Set task: Can you reproduce the items below verbatim, from the very start through the line containing "Looking at the screenshot, I should click(x=243, y=388).", with that line included?

## Begin Records to process

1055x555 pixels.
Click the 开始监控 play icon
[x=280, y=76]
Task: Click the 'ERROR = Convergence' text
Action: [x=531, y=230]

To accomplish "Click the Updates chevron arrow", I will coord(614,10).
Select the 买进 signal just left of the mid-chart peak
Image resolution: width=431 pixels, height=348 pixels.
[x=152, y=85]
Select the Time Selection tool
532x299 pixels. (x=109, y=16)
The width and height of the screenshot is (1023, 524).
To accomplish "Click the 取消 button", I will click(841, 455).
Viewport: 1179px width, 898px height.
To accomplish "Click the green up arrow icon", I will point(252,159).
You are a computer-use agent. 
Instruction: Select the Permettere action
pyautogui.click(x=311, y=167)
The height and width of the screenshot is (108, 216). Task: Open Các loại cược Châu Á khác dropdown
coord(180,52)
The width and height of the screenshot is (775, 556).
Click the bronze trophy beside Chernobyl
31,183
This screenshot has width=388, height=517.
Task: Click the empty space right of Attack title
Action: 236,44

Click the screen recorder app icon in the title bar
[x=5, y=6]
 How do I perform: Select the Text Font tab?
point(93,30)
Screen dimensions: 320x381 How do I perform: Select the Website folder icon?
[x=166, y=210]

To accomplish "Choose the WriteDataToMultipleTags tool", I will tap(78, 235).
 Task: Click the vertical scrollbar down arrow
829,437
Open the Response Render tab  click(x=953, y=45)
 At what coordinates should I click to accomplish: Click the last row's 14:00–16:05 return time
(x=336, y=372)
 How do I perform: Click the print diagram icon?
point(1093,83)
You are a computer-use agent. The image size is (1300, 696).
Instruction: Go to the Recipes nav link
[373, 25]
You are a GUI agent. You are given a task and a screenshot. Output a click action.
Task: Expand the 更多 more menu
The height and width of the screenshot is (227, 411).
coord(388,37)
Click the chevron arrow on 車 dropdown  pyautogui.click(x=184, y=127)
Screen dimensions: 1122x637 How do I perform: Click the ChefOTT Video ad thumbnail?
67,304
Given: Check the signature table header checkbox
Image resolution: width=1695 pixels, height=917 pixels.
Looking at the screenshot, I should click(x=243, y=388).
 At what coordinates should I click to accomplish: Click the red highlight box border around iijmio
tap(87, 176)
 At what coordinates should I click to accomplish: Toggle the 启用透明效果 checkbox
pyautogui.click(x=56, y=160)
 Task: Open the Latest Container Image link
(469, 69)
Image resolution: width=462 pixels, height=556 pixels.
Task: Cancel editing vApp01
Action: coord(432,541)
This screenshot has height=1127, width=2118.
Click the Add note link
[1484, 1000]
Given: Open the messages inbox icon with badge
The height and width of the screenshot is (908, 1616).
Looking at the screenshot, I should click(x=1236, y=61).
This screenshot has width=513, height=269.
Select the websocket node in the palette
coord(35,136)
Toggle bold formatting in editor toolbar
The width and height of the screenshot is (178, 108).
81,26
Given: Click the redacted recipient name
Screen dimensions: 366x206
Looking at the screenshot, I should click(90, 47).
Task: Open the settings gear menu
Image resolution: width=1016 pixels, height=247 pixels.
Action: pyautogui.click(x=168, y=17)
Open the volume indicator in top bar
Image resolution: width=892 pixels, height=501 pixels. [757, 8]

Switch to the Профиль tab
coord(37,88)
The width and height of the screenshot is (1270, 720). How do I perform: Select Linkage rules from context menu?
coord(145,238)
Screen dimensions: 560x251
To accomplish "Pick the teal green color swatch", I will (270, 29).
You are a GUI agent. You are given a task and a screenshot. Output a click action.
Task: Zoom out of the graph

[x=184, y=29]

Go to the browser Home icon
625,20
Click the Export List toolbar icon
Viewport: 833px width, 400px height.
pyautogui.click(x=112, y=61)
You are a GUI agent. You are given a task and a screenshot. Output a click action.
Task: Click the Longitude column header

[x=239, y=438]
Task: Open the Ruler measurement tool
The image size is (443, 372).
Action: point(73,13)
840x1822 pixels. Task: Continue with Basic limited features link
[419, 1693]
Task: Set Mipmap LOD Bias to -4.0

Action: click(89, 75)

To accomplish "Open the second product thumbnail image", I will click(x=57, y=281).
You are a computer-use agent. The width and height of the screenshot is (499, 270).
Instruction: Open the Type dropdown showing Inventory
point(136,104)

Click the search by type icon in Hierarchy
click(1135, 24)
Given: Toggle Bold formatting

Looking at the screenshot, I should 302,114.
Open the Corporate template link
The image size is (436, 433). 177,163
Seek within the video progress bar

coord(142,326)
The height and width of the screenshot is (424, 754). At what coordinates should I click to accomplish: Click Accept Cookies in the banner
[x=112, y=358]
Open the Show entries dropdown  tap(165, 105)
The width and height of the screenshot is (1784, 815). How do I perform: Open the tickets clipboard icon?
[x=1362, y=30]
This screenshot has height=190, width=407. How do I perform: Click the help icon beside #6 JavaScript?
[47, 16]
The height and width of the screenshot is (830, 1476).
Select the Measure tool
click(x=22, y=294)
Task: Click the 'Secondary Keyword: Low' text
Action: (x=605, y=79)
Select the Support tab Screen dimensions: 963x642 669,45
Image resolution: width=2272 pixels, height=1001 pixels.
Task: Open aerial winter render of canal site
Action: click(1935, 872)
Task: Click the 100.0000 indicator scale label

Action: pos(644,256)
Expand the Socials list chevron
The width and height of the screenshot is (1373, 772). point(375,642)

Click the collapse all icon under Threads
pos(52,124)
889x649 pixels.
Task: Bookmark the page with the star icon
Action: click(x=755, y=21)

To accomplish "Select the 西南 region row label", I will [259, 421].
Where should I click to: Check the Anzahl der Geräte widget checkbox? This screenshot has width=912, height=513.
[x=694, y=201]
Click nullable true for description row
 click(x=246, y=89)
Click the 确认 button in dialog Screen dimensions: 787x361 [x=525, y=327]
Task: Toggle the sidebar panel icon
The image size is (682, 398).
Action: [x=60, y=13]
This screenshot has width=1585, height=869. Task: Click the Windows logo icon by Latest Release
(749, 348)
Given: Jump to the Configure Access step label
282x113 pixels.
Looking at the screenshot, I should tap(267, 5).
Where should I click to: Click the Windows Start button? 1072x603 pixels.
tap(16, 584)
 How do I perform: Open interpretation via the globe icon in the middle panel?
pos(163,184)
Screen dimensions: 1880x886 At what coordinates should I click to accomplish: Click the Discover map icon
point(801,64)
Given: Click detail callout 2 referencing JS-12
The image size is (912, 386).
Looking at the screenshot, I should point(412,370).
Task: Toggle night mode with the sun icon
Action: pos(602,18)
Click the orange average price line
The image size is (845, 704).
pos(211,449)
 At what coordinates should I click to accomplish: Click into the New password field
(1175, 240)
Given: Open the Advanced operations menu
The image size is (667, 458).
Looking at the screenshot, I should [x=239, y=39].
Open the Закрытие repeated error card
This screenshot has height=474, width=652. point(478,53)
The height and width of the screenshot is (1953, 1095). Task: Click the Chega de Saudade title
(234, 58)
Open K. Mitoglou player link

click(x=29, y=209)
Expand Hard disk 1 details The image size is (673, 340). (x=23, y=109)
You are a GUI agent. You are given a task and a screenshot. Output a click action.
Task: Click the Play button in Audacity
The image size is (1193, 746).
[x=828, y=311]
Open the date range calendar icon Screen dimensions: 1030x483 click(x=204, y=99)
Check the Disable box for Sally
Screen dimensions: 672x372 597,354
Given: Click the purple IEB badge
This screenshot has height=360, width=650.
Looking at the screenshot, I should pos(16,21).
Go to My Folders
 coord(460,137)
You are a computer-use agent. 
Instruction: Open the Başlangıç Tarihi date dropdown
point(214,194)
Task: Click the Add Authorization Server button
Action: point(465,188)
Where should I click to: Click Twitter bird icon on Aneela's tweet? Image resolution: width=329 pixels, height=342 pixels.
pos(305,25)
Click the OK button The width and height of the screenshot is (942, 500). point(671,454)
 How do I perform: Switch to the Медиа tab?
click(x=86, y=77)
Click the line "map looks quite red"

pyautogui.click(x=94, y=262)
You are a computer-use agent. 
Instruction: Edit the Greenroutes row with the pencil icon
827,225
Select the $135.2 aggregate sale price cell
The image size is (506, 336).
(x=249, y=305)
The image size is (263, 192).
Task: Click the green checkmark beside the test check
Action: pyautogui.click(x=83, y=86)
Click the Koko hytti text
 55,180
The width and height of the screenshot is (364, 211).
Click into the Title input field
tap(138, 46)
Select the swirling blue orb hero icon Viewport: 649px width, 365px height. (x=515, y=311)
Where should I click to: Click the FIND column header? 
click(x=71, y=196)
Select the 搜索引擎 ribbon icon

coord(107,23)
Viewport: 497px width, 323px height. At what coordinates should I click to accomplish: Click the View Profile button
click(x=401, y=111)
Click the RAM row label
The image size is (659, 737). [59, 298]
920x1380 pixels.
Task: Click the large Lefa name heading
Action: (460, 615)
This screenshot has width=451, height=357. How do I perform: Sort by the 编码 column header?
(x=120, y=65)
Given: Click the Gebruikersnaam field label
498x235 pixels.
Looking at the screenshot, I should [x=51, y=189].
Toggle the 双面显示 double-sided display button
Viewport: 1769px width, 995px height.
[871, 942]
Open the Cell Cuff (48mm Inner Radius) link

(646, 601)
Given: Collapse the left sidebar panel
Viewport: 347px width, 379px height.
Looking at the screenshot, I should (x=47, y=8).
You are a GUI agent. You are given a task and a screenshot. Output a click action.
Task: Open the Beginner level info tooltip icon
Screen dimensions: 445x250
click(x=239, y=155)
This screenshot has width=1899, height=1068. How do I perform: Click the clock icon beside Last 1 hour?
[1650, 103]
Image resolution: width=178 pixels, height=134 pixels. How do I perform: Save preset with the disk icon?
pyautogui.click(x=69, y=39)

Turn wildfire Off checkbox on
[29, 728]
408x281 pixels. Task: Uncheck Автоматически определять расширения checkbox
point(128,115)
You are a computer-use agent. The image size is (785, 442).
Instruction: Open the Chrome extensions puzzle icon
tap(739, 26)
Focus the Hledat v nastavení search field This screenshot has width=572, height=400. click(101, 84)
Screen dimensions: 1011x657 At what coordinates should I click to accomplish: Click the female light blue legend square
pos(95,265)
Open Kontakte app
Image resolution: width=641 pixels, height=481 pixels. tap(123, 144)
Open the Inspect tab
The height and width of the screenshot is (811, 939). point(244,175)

## End Records to process

Exercise result:
1055x555 pixels.
Click the 开始监控 play icon
[x=280, y=76]
Task: Click the 'ERROR = Convergence' text
Action: [x=531, y=230]

To accomplish "Click the Updates chevron arrow", I will coord(614,10).
Select the 买进 signal just left of the mid-chart peak
Image resolution: width=431 pixels, height=348 pixels.
[x=152, y=85]
Select the Time Selection tool
532x299 pixels. (x=109, y=16)
The width and height of the screenshot is (1023, 524).
To accomplish "Click the 取消 button", I will click(841, 455).
Viewport: 1179px width, 898px height.
To accomplish "Click the green up arrow icon", I will point(252,159).
You are a computer-use agent. 
Instruction: Select the Permettere action
pyautogui.click(x=311, y=167)
The height and width of the screenshot is (108, 216). Task: Open Các loại cược Châu Á khác dropdown
coord(180,52)
The width and height of the screenshot is (775, 556).
Click the bronze trophy beside Chernobyl
31,183
This screenshot has width=388, height=517.
Task: Click the empty space right of Attack title
Action: 236,44

Click the screen recorder app icon in the title bar
[x=5, y=6]
 How do I perform: Select the Text Font tab?
point(93,30)
Screen dimensions: 320x381 How do I perform: Select the Website folder icon?
[x=166, y=210]

To accomplish "Choose the WriteDataToMultipleTags tool", I will tap(78, 235).
 Task: Click the vertical scrollbar down arrow
829,437
Open the Response Render tab  click(x=953, y=45)
 At what coordinates should I click to accomplish: Click the last row's 14:00–16:05 return time
(x=336, y=372)
 How do I perform: Click the print diagram icon?
point(1093,83)
You are a computer-use agent. The image size is (1300, 696).
Instruction: Go to the Recipes nav link
[373, 25]
You are a GUI agent. You are given a task and a screenshot. Output a click action.
Task: Expand the 更多 more menu
The height and width of the screenshot is (227, 411).
coord(388,37)
Click the chevron arrow on 車 dropdown  pyautogui.click(x=184, y=127)
Screen dimensions: 1122x637 How do I perform: Click the ChefOTT Video ad thumbnail?
67,304
Given: Check the signature table header checkbox
Image resolution: width=1695 pixels, height=917 pixels.
Looking at the screenshot, I should click(x=243, y=388).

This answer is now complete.